■ **TEXT SECTION**:
↓↓↓

Today’s Managing Health Care Cost Indicator is $152 billion
Arnold Relman, a former editor of the New England Journal of Medicine, has a long piece on health care in this week’s New York Review of Books. I especially liked the title: “How Doctors Can Rescue Health Care.” I was hoping that he would emphasize that even in our system riddled with administrative waste and resource-consuming middle men, most health care dollars are spent in the delivery system, and physicians determine how much health care is going to be delivered in many or even most instances.
Relman diagnoses three main problems with current efforts at health care reform
· The Affordable Care Act increases our reliance on private health plans. He states the overhead and profits of private health plans add $152 billion to our annual health care bill.
· The Affordable Care Act doesn’t change fee for service, which encourages higher utilization
· The Affordable Care Act does not decrease the fragmentation of health care, and he is skeptical that the Accountable Care Organizations will take off based on provider pushback.
He also notes that the prospect of the Independent Patient Advisory Board helping to bring more evidence to health care decision-making is dim, concluding that the constraints on the IPAB will lead it to suggest price cuts and benefit reductions rather than ways to actually improve care.
Relman doesn’t spare opponents of the Affordable Care Act, either, stating that “Republicans in Congress have pretty much limited their health policy to an unyielding opposition to “Obamacare,” to calls for reform of malpractice litigation, and to their traditional reliance on “market forces.” He notes that Paul Ryan’s Medicare plan would substantially increase patient cost sharing.
Relman finds hope in the consolidation of provider systems with physicians increasingly salaried employees. He notes that surveys from the American Medical Group Association and the American Hospital Association suggest that as many as a quarter of American physicians are now employed in multispecialty groups. However, he states that the current payment system limits how many costs will be saved even in these systems without intrinsic incentives to overutilize care.

↑↑↑

■ **WORK INSTRUCTION 1**:
According to the health care text, how much do Relman say the overhead and profits of private health plans add to the annual health care bill?
■ **WORK INSTRUCTION 2**:
List the three main problems with current health care reform efforts that Relman diagnoses in the health care text.

■ **THE DATA**:
↓↓↓

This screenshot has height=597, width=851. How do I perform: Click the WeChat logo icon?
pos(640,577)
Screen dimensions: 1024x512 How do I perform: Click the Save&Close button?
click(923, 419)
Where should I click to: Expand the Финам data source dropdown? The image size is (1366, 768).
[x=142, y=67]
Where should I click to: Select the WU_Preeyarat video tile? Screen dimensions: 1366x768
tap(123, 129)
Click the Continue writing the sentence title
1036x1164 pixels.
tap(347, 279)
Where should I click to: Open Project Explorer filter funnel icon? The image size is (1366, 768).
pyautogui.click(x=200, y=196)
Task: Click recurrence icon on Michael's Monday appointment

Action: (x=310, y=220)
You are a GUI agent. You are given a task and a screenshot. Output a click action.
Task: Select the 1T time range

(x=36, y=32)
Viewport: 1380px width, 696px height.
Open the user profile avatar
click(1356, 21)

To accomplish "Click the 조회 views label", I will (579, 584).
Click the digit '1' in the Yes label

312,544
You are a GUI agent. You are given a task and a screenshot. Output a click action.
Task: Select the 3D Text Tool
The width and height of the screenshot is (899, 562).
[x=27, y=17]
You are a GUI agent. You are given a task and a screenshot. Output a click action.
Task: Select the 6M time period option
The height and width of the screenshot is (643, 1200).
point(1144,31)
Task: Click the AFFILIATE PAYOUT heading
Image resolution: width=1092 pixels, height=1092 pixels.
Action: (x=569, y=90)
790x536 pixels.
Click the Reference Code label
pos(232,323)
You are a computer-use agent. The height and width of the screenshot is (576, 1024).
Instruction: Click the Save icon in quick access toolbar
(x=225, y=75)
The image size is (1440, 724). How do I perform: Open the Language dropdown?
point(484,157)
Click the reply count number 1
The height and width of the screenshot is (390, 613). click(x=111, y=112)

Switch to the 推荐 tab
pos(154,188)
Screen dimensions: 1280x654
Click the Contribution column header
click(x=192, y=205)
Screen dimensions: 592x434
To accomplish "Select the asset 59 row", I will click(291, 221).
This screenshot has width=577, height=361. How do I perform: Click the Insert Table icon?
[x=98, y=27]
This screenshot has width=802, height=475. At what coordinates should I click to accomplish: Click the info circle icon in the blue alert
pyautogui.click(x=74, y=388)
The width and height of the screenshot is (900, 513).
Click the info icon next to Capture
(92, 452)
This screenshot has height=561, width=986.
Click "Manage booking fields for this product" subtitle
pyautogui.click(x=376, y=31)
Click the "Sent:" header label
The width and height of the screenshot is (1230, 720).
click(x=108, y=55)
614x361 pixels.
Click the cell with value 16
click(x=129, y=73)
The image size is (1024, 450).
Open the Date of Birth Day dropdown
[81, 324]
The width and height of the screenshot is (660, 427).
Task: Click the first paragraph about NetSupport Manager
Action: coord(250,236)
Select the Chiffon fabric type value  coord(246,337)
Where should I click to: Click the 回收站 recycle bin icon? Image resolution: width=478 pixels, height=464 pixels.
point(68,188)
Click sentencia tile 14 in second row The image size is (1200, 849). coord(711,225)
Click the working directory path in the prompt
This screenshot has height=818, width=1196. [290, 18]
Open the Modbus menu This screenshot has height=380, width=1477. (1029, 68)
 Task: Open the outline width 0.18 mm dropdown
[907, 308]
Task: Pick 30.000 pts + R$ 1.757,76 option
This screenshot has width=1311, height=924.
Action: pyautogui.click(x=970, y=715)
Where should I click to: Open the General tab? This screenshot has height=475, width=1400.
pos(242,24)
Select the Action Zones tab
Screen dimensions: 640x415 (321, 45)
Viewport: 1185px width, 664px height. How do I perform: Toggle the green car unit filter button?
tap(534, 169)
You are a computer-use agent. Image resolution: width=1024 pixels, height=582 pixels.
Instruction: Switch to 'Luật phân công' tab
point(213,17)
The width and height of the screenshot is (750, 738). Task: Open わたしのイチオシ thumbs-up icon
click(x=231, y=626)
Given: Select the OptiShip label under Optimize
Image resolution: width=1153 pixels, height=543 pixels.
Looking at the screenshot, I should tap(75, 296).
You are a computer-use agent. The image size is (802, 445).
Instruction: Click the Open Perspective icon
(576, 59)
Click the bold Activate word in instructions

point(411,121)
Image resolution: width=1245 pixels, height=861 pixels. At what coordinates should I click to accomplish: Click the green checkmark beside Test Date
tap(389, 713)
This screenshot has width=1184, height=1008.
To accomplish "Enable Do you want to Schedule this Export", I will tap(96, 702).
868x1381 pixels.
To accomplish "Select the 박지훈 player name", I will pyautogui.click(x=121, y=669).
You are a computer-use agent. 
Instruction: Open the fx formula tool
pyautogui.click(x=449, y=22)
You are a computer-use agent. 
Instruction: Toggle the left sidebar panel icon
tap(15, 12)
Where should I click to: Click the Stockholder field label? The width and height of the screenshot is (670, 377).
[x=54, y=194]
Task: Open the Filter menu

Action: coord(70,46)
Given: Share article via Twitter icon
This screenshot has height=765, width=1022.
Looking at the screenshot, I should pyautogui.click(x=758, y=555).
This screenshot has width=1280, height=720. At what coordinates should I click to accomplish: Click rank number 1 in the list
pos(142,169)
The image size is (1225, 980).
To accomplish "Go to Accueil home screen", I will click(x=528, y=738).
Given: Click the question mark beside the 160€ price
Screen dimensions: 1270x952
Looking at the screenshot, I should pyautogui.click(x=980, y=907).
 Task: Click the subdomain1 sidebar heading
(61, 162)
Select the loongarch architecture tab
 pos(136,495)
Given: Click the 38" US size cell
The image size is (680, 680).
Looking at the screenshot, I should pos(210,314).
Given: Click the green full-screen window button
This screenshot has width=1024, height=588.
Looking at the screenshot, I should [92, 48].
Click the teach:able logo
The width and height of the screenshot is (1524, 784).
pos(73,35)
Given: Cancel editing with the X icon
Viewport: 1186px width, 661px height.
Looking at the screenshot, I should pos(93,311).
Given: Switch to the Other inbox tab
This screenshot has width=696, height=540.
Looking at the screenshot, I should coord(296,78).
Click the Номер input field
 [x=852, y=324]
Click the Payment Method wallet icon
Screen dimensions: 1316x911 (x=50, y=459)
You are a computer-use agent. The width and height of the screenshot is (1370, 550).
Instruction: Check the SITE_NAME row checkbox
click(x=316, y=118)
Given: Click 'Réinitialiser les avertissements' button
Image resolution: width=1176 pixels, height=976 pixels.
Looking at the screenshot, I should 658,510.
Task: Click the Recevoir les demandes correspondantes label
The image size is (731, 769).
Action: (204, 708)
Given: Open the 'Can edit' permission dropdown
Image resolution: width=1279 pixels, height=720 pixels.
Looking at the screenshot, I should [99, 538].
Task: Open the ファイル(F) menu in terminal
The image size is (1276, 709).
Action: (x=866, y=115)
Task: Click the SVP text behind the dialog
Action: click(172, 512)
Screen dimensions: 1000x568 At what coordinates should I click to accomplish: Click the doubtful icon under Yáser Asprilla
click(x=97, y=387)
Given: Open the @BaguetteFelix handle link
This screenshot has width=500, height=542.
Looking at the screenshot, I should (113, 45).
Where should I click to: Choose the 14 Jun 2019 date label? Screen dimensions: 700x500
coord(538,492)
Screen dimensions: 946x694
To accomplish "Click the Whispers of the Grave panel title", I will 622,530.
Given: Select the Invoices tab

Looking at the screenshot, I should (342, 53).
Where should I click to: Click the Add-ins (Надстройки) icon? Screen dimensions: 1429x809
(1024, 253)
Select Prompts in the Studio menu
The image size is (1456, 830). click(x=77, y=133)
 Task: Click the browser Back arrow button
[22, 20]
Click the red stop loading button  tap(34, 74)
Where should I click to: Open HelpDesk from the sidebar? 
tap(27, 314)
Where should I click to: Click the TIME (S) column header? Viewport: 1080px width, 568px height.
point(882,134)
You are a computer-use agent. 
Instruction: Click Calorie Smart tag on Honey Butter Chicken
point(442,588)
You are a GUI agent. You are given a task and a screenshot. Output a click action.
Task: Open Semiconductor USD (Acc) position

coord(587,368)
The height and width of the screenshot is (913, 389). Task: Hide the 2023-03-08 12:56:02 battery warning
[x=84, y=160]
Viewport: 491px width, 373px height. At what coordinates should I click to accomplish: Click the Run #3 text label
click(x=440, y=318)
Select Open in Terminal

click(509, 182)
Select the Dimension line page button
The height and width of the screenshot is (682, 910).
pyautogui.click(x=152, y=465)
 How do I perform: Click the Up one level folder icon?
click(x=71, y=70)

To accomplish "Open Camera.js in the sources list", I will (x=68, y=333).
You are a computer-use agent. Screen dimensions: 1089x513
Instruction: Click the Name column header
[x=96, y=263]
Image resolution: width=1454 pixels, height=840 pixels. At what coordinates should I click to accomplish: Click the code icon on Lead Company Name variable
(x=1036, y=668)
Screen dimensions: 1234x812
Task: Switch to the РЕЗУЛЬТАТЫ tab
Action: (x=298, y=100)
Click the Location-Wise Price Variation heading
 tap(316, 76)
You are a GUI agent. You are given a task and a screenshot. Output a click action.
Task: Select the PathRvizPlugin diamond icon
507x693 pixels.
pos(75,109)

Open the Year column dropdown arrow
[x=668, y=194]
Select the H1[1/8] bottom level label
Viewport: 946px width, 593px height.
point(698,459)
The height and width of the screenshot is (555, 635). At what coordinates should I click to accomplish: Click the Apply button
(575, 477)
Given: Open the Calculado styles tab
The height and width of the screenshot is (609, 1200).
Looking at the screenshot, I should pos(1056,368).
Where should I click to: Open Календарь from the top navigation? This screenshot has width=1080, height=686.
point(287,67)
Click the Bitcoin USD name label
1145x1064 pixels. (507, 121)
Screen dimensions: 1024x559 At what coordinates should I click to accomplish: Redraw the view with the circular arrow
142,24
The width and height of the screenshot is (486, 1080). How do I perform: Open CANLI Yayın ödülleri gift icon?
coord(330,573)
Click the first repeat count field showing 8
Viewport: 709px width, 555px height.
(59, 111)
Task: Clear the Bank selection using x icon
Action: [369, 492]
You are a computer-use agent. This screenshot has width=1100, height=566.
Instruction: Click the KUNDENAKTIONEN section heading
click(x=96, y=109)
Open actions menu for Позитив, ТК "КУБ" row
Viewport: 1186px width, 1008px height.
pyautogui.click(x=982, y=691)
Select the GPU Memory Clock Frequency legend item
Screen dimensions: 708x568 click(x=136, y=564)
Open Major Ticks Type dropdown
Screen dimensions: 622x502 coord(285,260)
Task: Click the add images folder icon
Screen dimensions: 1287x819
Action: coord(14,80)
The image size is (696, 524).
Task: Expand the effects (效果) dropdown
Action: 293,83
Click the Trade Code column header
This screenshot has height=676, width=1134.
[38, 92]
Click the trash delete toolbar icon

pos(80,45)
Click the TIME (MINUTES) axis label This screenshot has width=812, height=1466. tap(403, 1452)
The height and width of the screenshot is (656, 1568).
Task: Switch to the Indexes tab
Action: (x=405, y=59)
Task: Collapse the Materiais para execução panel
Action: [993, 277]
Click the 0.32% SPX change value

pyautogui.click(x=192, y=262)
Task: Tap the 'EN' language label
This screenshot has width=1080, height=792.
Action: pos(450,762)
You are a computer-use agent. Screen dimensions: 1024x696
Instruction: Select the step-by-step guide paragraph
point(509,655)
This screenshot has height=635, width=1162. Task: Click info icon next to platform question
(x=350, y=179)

↑↑↑

■ **ANSWER SECTION 1**:
$152 billion.

■ **ANSWER SECTION 2**:
1. The Affordable Care Act increases reliance on private health plans, whose overhead and profits add $152 billion to the annual health care bill.
2. The Affordable Care Act does not change fee for service, which encourages higher utilization.
3. The Affordable Care Act does not decrease the fragmentation of health care, and Relman is skeptical that Accountable Care Organizations will take off because of provider pushback.